PARTS OF THE EXERCISE –
a – According to the Ingress and ALB troubleshooting guide, how many rules is an ALB commonly limited to?
b – Translate this sentence from the Ingress and ALB troubleshooting guide into Spanish: "If a mismatch or invalid state is found, the deployment fails early with a clear error message and troubleshooting guidance in the logs."
c – Using the Ingress and ALB troubleshooting guide, explain why the agent runs networking validations during deployment.

PASSAGE PROVIDED –
= = =
Skip to main content

Troubleshooting Ingress and ALB reconciliation (AWS)

This guide explains how the nullplatform agent detects and prevents Ingress and ALB reconciliation issues in agent-backed Kubernetes scopes on AWS, what problems can occur, and how to troubleshoot them when they do.

To do this, the agent runs networking validations during deployment. These validations catch AWS ALB and Ingress reconciliation failures early, before they result in unreachable applications or a blocked Load Balancer.

When enabled, the agent verifies that:

  • Your Ingress hostname can be reconciled to a valid ALB rule.
  • Required SSL/TLS certificates exist in ACM.
  • ALB limits and traffic configuration (such as blue/green weights) match expectations.

If a mismatch or invalid state is found, the deployment fails early with a clear error message and troubleshooting guidance in the logs.

The problem: failed Ingress and ALB reconciliation

When deploying an application, Kubernetes relies on the AWS ALB Ingress Controller to reconcile Ingress resources with an Application Load Balancer (ALB).

In some situations, this reconciliation fails due to invalid or constrained AWS or Ingress configuration, such as:

  • An Ingress hostname without a matching SSL/TLS certificate in AWS Certificate Manager (ACM).
  • The ALB reaching its maximum number of rules (commonly 100).
= = =
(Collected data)
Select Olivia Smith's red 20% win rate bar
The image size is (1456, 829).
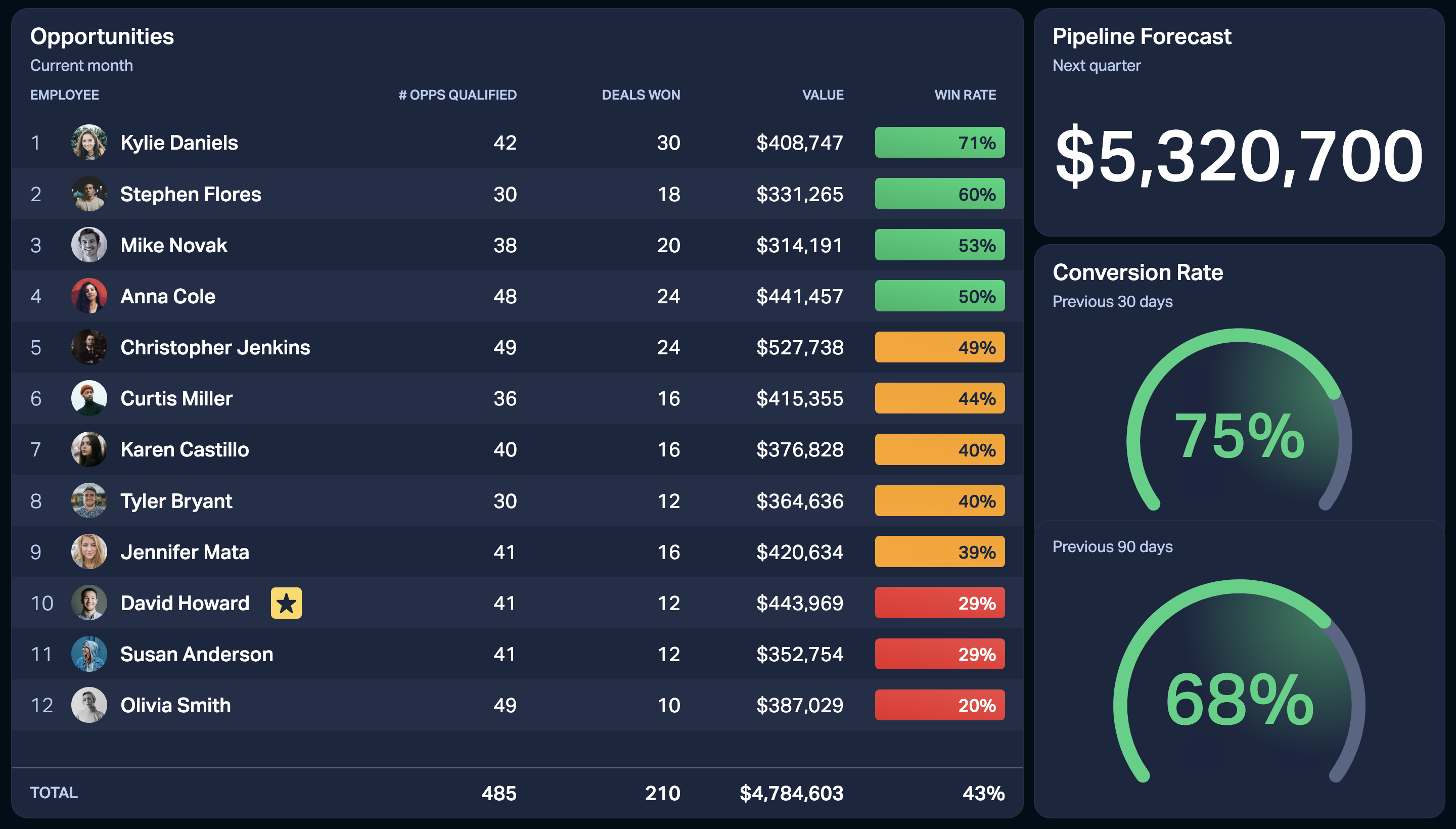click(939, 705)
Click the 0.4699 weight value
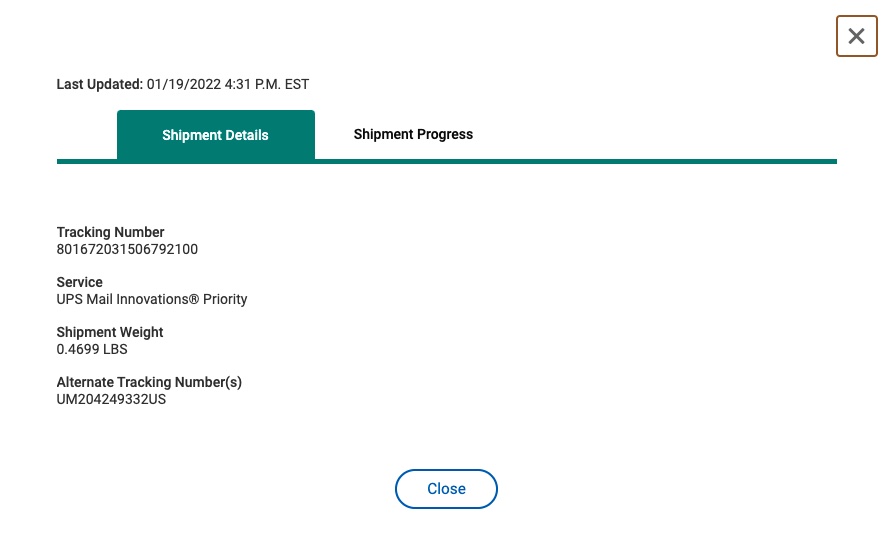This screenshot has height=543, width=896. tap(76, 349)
= = =
ANSWERS FOR THE EXERCISE –
a – An ALB is commonly limited to 100 rules.

b – Si se encuentra una discrepancia o un estado no válido, el despliegue falla de forma temprana con un mensaje de error claro y orientación para la resolución de problemas en los registros.

c – The validations catch AWS ALB and Ingress reconciliation failures early. That way the problems are found before they leave applications unreachable or block the Load Balancer.